Laser Cooling with Optical Frequency Combs

The optical cavity that surrounds the gain medium of a laser oscillator is typically capable of supporting a large number of longitudinal modes that are equally spaced in frequency.  Since most gain media support optical amplification over a wider frequency range than the spacing between these modes (given by the free-spectral range of the cavity), a laser of this sort (a mode-locked laser) is perfectly happy to lase in multiple modes at the same time.  Add in a little bit of nonlinearily to such a laser, and all of the available modes can lock together in phase.  For one, brief, shining moment, the electric field of every participating mode can add constructively and the laser emits a pulse of light.  This process then repeats itself at incredibly regular intervals of time, and the resulting spectrum is known as an optical frequency comb.

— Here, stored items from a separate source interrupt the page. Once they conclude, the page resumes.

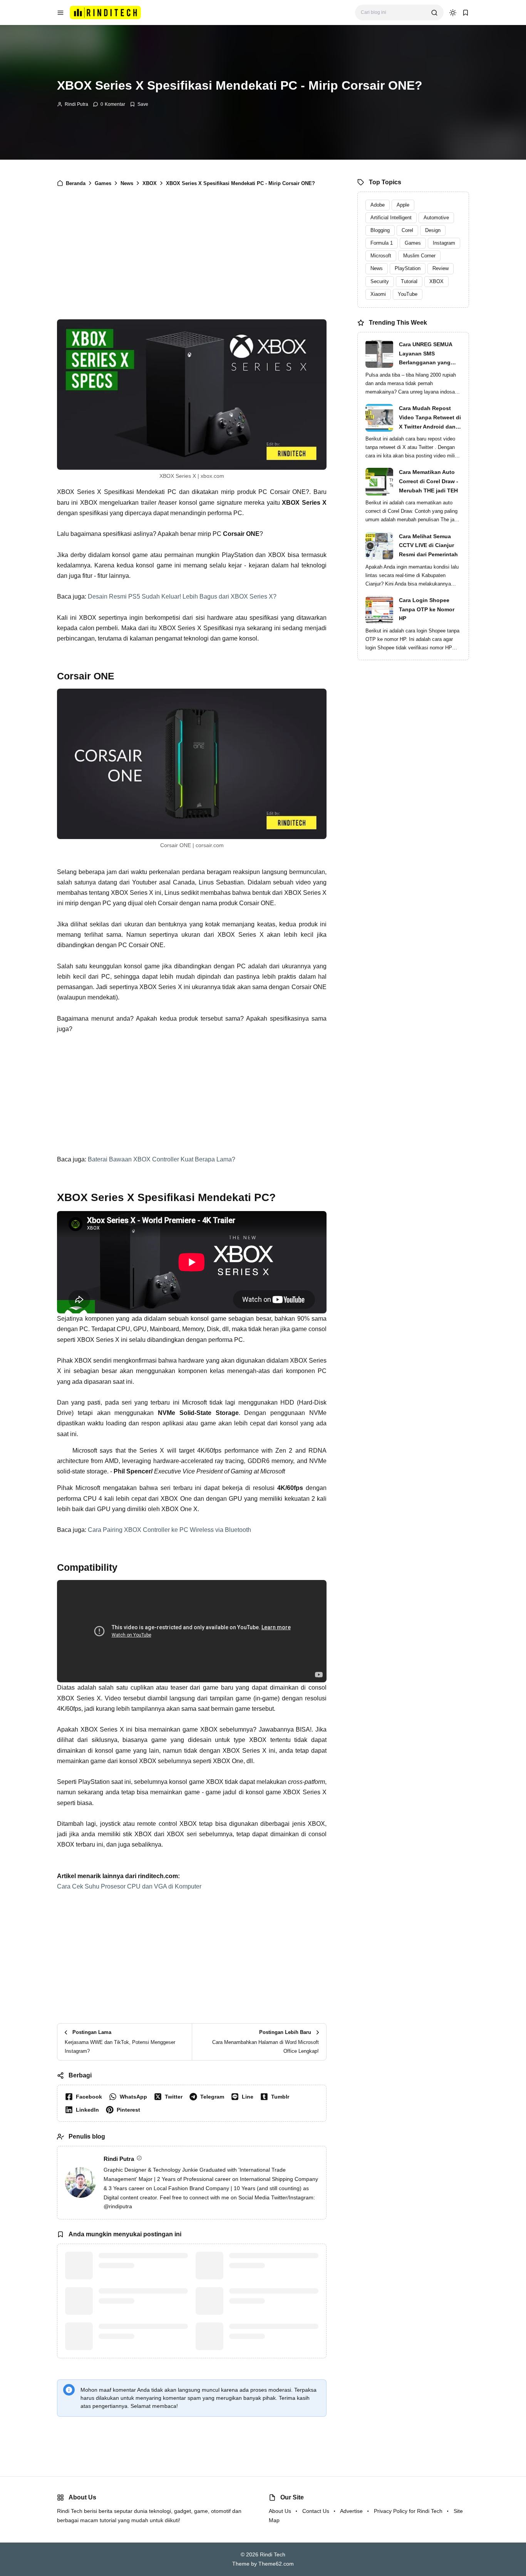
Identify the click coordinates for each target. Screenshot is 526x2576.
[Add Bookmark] (139, 104)
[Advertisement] (192, 259)
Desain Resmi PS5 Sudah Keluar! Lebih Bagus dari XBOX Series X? (182, 596)
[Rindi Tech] (105, 12)
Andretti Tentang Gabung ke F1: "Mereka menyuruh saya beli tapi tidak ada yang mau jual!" (142, 2265)
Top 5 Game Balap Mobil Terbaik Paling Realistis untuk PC (271, 2260)
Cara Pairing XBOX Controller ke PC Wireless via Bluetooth (169, 1530)
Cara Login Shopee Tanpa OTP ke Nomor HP (426, 609)
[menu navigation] (60, 12)
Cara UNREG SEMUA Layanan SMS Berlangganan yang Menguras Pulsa (425, 354)
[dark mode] (452, 12)
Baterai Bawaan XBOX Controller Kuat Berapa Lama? (161, 1159)
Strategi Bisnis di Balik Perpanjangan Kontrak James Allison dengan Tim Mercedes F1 (142, 2300)
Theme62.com (276, 2564)
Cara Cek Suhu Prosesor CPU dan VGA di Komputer (129, 1886)
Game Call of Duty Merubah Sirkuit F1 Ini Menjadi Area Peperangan (135, 2336)
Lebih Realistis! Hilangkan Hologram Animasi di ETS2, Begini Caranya (273, 2336)
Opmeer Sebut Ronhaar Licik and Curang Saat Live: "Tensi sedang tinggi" (272, 2300)
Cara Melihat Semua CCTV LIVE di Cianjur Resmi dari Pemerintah (428, 545)
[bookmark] (465, 12)
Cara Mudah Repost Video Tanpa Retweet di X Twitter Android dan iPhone (430, 418)
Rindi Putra (76, 104)
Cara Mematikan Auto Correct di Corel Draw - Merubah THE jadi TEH (428, 481)
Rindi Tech (272, 2554)
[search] (434, 12)
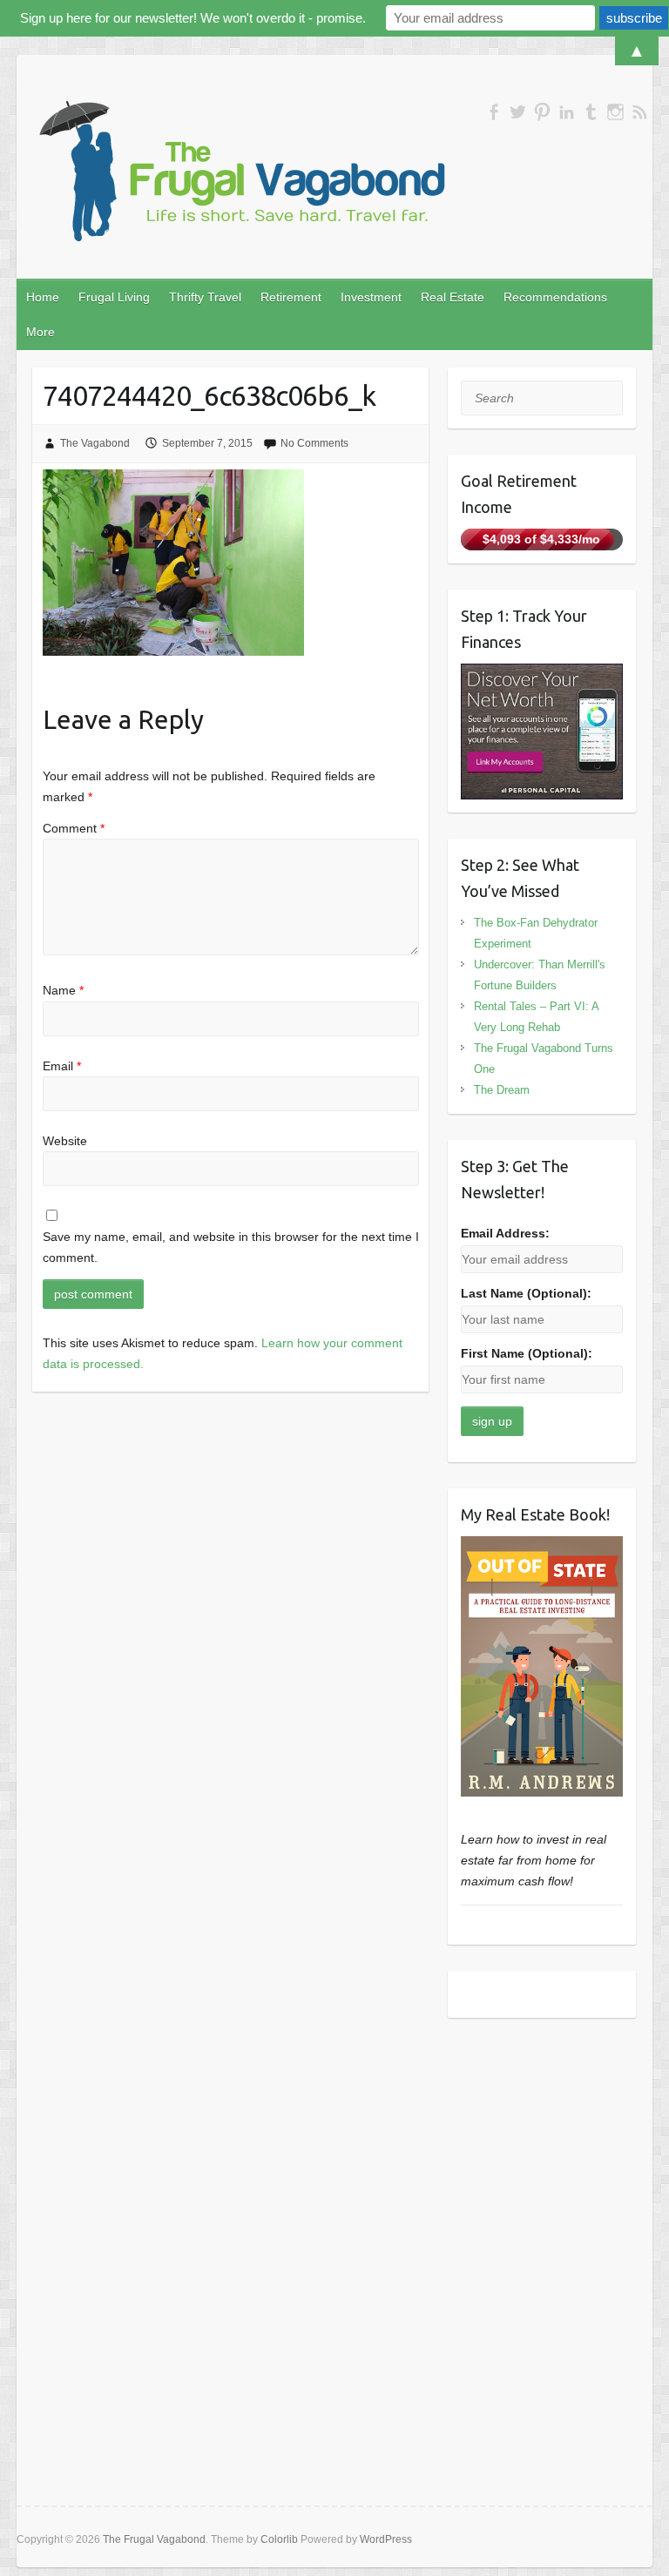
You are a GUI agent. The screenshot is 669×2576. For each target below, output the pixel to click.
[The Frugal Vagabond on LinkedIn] (566, 112)
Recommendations (555, 297)
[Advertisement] (542, 2131)
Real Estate (452, 297)
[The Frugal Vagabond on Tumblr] (591, 112)
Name (63, 990)
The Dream (502, 1089)
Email (62, 1066)
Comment (74, 828)
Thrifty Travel (205, 297)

While it has been recognized for some time that optical frequency combs are useful measurement devices, they can also be used to control the motion of atoms and molecules in ways that are not possible (or practical) with continuous-wave (cw) lasers.  For instance, work in our group has shown that laser cooling and trapping can be accomplished with optical frequency combs in a way that is specifically designed to work for species that can't currently be laser cooled.  That list contains atoms like hydrogen, carbon, oxygen, and nitrogen -- the very building blocks of modern chemistry.  Our next step is to push this technique into the deep ultraviolet and to cool and trap these species for precision spectroscopy and ultracold chemistry.

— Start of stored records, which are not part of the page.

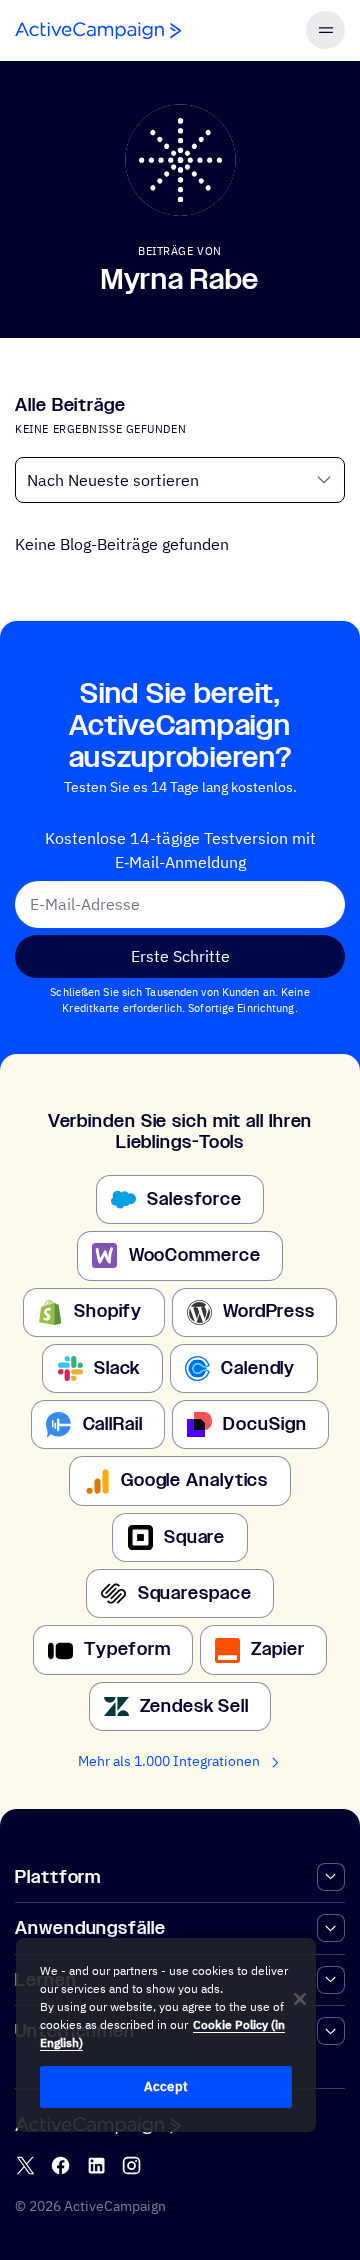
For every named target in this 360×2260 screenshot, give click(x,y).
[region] (166, 2035)
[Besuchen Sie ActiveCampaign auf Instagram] (131, 2165)
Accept (166, 2086)
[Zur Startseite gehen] (98, 30)
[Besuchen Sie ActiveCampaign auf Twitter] (25, 2165)
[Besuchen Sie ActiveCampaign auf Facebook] (60, 2165)
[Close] (300, 1999)
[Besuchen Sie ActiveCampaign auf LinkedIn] (96, 2165)
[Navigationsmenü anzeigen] (325, 30)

Another, related way that optical frequency combs can prove usful is in the laser cooling of atomic ions.  We are currently working toward eliminating the need for costly and difficult cw lasers for these species, which currently pose a fairly significant hurdle to working with them.  For trapped ions, the trap is sufficiently tight that only one beam is typically needed to cool in 3D due to the fact that the ion will oscillate back and forth.  However, this introduces some special complications to how the atom "sees" the optical frequency comb, which is a topic we are currently studying.  We are also working on ways to produce state-selective excitation of the hyperfine qubit in 171Yb+ using broadband pulses, which will allow temporally-sensitive detection of fluorescence.